Autor de filme sobre os últimos 12 dias do ditador afirma que alemães ainda não confrontam o seu passado como deveriam

Hitler monstro deturpa história, diz diretor

JOSÉ COMAS
DO "EL PAÍS", EM BERLIM

O diretor Oliver Hirschbiegel recebeu o corresponde de "El País" em uma sala do lendário Hotel Adlon, ao lado do portão de Brandemburgo, e a uns dois quilômetros de distância do ponto onde se localizava o bunker de Adolf Hitler (1889-1945), o cenário para a ação de seu filme "Der Untergang" ["O Colapso", que ainda não estreou no Brasil].
O filme, que retrata os últimos 12 dias de vida do ditador nazista, acaba de ser apontado pela Alemanha para concorrer a uma indicação ao Oscar de melhor filme estrangeiro de 2004.
Hirschbiegel expressa desacordo sobre o modo pelo qual os alemães confrontaram seu passado até agora e sobre a visão oferecida a respeito de Hitler e do nazismo.
Questionado quanto a um possível efeito bumerangue para o seu filme, o diretor reflete: "O efeito bumerangue na verdade foi causado por esse hábito de recorrer a clichês na hora de confrontar a história. Não basta que construamos monumentos e admitamos ter assassinado judeus e afirmemos que o Terceiro Reich não pode se repetir e que foi a maior barbaridade da História, sem que nunca nos perguntemos de que maneira ele se tornou possível."

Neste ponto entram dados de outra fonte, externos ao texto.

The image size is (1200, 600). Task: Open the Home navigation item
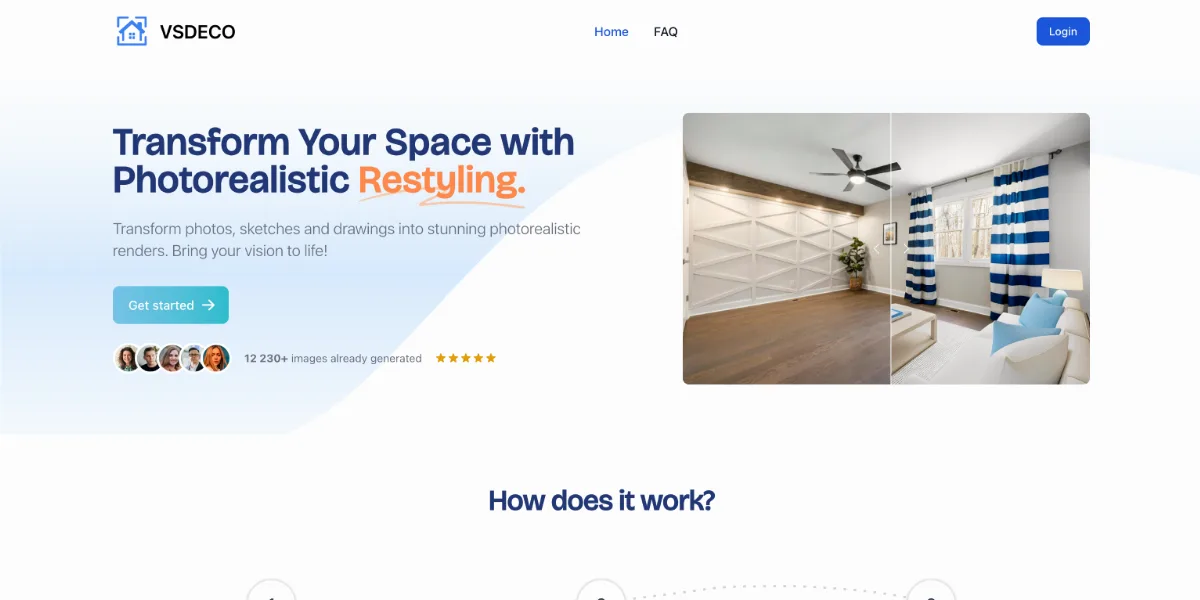(x=611, y=32)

Hirschbiegel afirma que "o povo está farto de clichês. Creio que com esse filme demos um primeiro passo na direção de uma nova abordagem. Acredito que isso servirá para despertar os alemães". "A reação da audiência ["O Colapso" já foi visto por 750 mil espectadores desde que estreou, no dia 16, na Alemanha] me demonstra que o filme funciona. Teria sido muito mais fácil agir como tem sido a norma. Mas, se queremos abordar o problema, é preciso que compreendamos que os homens da SS, quando lançavam crianças aos pântanos para que morressem de maneira atroz, sabiam o que faziam. Essas pessoas foram manipuladas até o ponto em que não encaravam suas vítimas como humanos, mas como criaturas inferiores."

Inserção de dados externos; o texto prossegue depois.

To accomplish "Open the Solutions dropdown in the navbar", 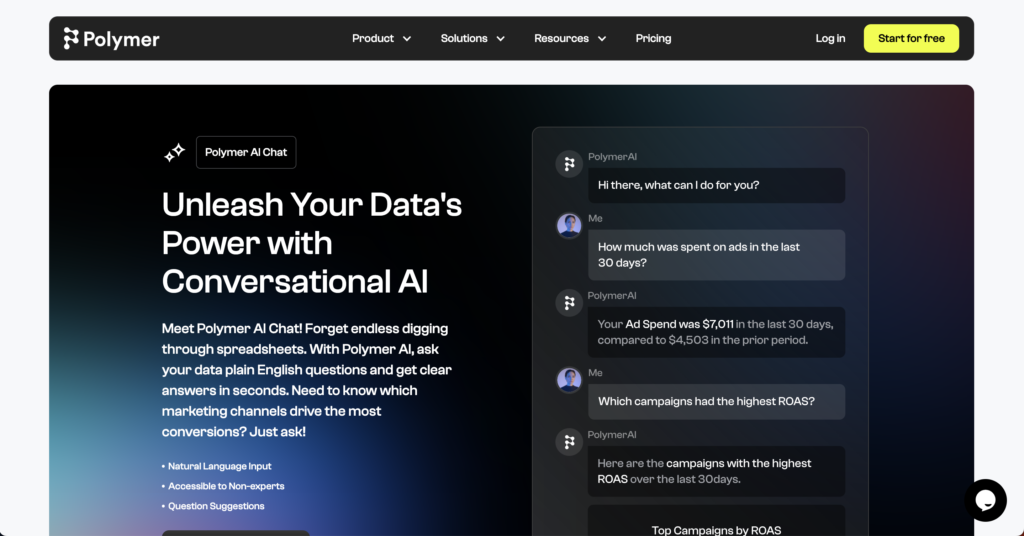I will (472, 39).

Segundo Hirschbiegel, "o pior erro que podemos cometer seria apresentar Hitler não como ser humano, mas como monstro, como fenômeno saído não se sabe de onde, como se ele não tivesse existido na realidade. Não estamos fazendo justiça para com as vítimas se dizemos que fomos forçados a agir como fizemos".
"Só faremos justiça a elas quando os alemães falarem sem rodeios e tentarem obter todas as respostas. O sangue das pessoas responsáveis por aquilo corre em nossas veias. Podemos tentar ocultar essa verdade, mas isso não nos levaria a lugar algum. É claro que é um processo doloroso, que caminhamos num campo minado e que muitos alemães têm medo, mas somos um país antigo, civilizado", diz Hirschbiegel.
"Creio que hoje, nossa tarefa seja fazer o que estamos fazendo, especialmente nós, que não vivemos nada daquilo. Não compreendo como, depois essa maravilhosa simbiose entre judeus e alemães, por tanto tempo verdadeiramente viva e reciprocamente inspiradora, geradora da maior época de nossa história, pudemos permitir que aquilo acontecesse."